## TASK TO CARRY OUT
Print, word for word, the line containing "Where should I click to: Click eye" and all lines beneath it to the end of the entries below. Pictures do not belong in the copy.

Source records:

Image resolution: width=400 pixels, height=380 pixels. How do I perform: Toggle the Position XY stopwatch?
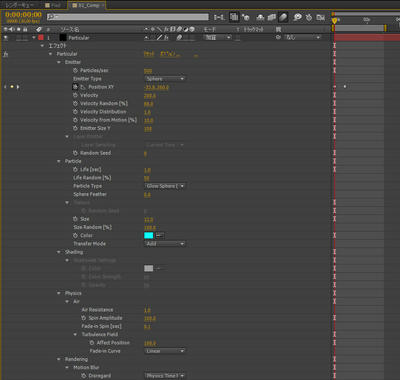[75, 87]
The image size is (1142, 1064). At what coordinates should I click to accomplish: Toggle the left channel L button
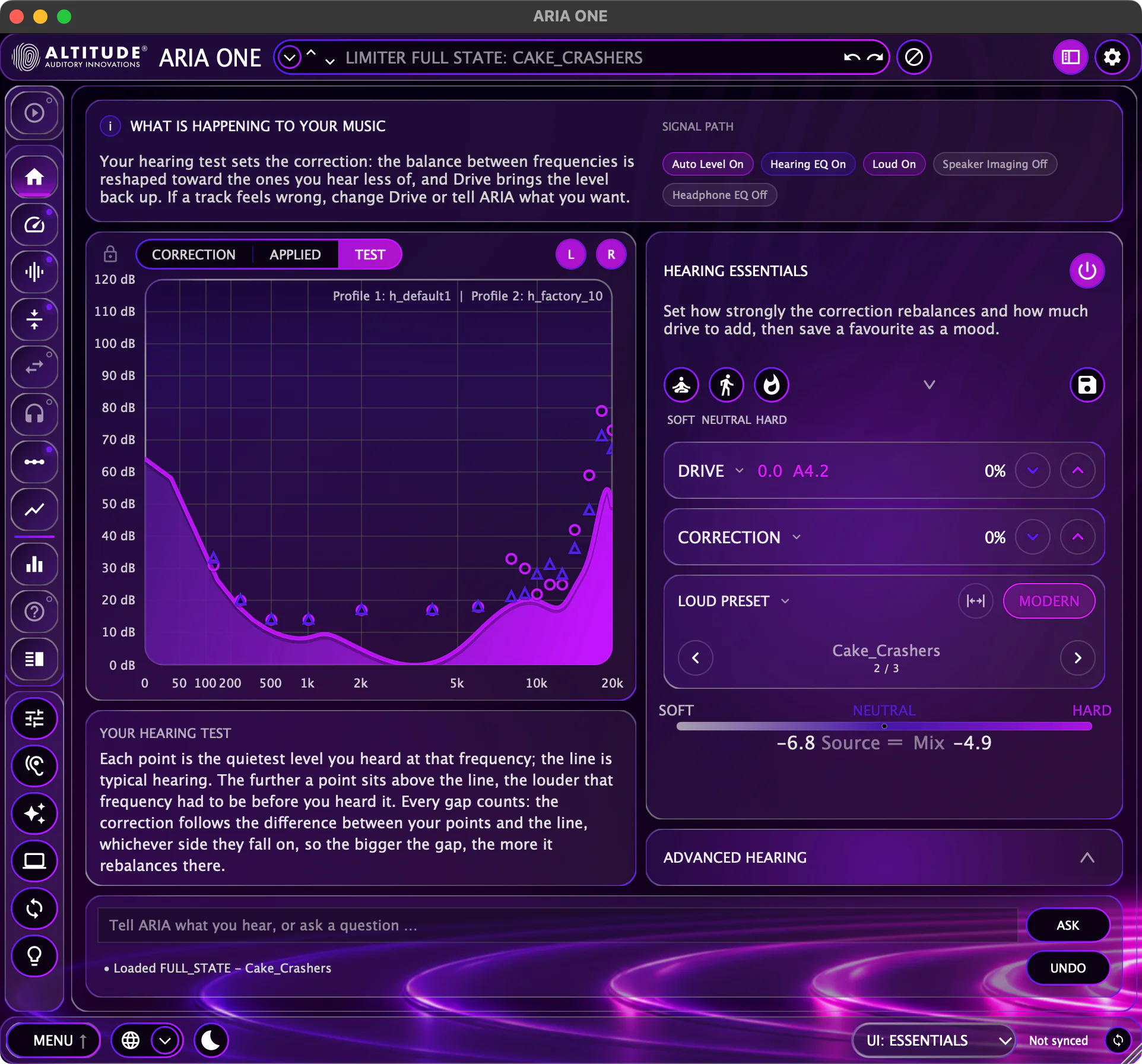pyautogui.click(x=570, y=255)
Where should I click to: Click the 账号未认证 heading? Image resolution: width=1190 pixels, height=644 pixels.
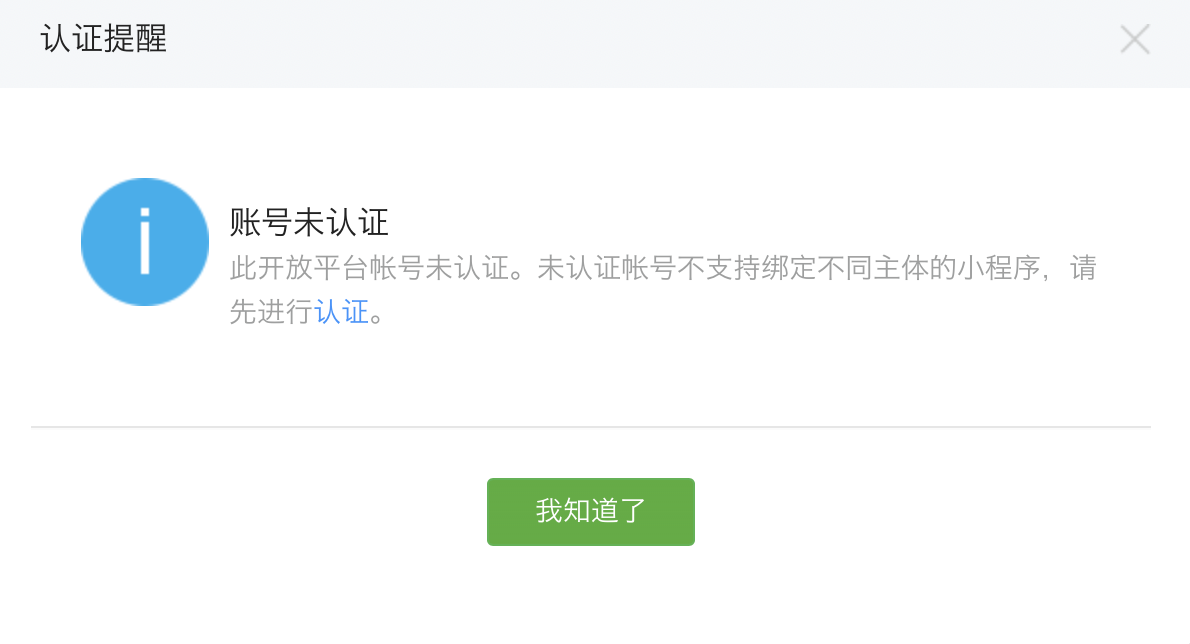tap(309, 222)
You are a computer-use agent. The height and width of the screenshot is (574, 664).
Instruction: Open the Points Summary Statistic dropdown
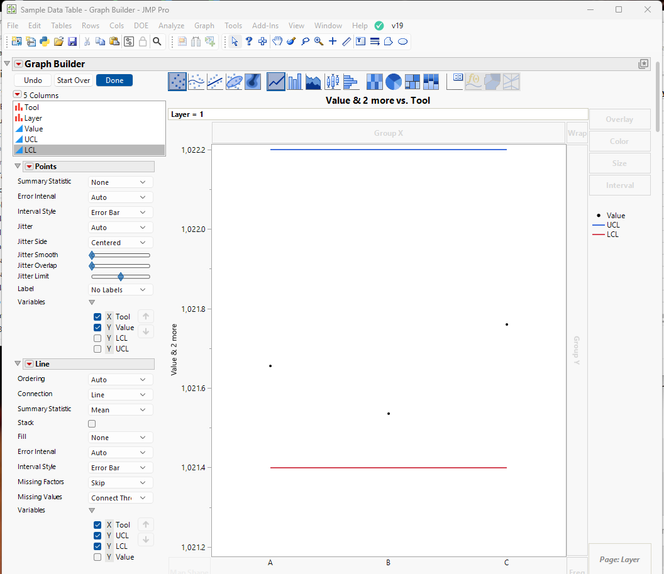click(x=119, y=182)
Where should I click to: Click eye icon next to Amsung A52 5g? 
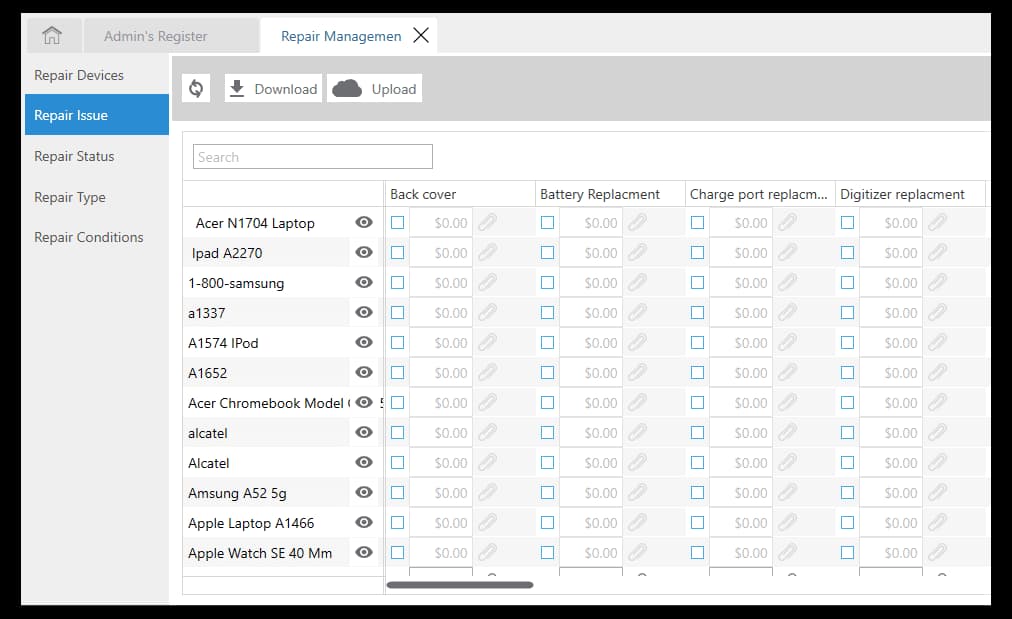pyautogui.click(x=364, y=492)
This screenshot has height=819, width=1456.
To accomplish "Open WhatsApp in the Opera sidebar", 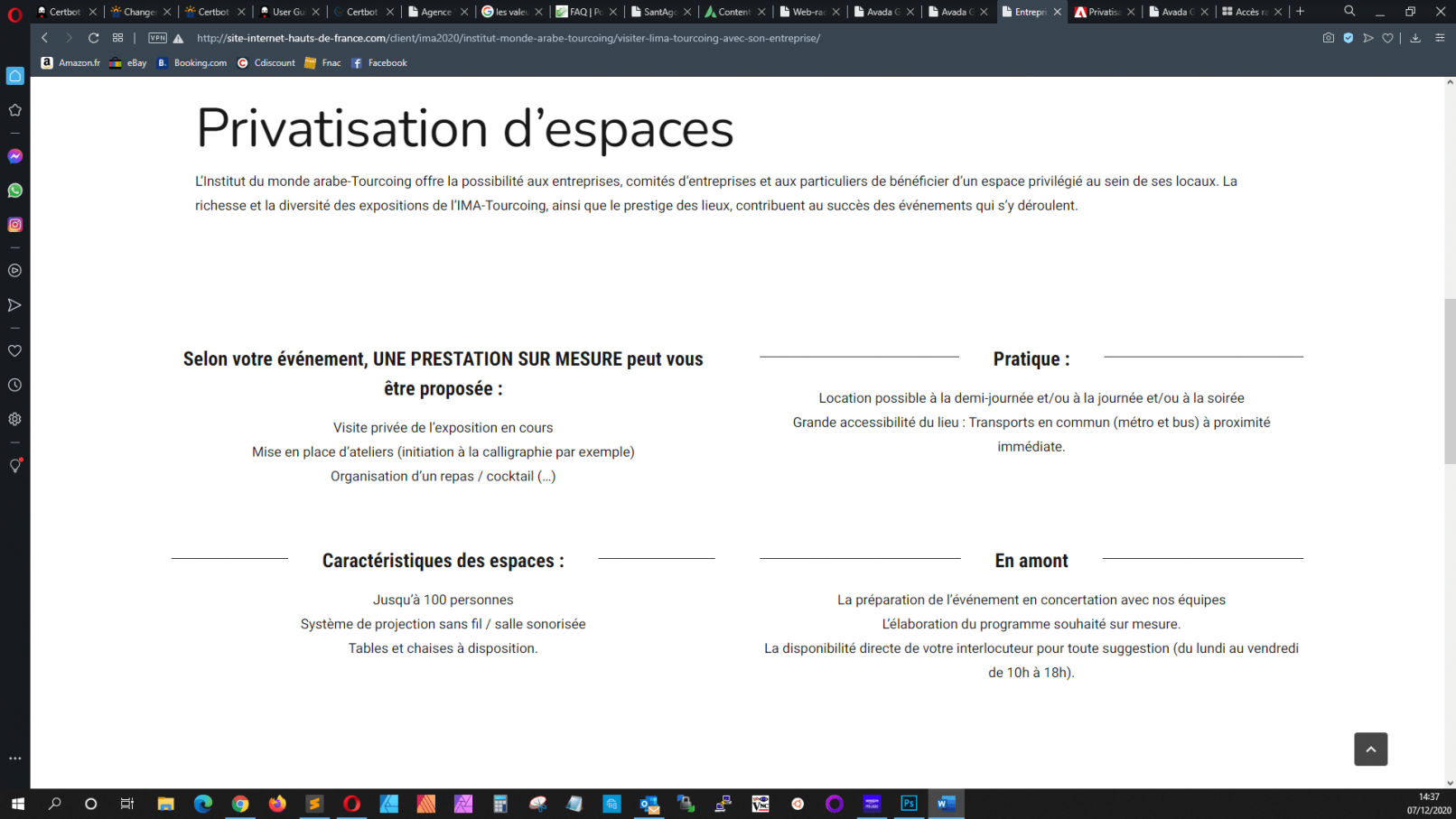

## YOUR SOLUTION
Where should I click to: Click eye icon next to Amsung A52 5g? 
pyautogui.click(x=364, y=492)
This screenshot has height=819, width=1456.
To accomplish "Open WhatsApp in the Opera sidebar", 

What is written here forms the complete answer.